I might suggest avoiding the word "grooming". The Scrum Guide replaced that word with "refinement" in 2013 (for reasons).

I've seen some teams use Backlog Refinement to prepare for Sprint Planning - focusing on relevance, priority, estimation, and clarity/readiness. Sounds reasonable, and such teams often have very short Sprint Planning meetings. A common downside of this approach is that they rarely review the items in the bottom half (or more) of their backlog. 

The checklist app linked in the OP is a nice way to encourage a consistent process for evaluating readiness (and yes, there's a free version of that Checklist app). It also works well for declaring and tracking Acceptance Criteria in a story.

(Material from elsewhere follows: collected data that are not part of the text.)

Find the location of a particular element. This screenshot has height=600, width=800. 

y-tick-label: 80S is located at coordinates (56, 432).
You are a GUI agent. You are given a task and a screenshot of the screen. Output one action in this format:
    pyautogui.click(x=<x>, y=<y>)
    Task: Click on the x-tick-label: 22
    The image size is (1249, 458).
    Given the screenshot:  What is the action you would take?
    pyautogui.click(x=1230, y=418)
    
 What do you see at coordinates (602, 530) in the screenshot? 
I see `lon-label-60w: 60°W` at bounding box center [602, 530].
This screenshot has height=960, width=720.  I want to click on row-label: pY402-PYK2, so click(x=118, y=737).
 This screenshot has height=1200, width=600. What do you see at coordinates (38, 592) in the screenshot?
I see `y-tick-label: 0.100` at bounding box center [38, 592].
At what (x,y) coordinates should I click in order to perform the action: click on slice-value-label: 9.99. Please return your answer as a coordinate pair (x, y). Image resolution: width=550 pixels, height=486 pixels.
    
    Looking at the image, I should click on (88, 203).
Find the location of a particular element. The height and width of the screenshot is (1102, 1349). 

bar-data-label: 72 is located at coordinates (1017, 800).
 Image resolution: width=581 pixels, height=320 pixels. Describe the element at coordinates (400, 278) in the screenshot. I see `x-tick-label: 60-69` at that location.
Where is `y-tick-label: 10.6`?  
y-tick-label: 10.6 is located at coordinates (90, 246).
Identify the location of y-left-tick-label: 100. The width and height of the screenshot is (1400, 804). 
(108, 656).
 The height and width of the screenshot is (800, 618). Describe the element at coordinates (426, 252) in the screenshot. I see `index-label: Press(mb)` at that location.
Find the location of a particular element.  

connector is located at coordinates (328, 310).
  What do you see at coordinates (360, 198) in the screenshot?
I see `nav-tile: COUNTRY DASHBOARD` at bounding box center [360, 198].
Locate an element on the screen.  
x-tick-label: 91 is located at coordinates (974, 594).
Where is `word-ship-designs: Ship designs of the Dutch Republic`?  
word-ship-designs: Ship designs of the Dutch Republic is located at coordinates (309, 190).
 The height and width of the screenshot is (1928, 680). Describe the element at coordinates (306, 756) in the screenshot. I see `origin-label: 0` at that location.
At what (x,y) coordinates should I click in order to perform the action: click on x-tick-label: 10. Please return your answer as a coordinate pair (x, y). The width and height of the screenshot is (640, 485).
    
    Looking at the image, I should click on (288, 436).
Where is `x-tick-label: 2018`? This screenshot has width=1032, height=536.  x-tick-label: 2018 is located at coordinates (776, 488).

It's common for mature products to have bloated backlogs. More than 100 stories per team in your backlog might indicate a need for Spring Cleaning. Lots of other backlog tips here.

Jennifer Choban
Marketplace Partner
Marketplace Partners provide apps and integrations available on the Atlassian Marketplace that extend the power of Atlassian products.
October 11, 2021

@Mykenna Cepek Thanks for the heads up on the word "grooming".

Jeff Hoffmann October 13, 2022

@Mykenna Cepek @Jennifer Choban   I just read the reason "why."   Gheez, we're ceding basic definitions of words to the out-of-context "connotations" of a potential psychiatric disorder?   Insane.   I guess Cats just "Refine" themselves now.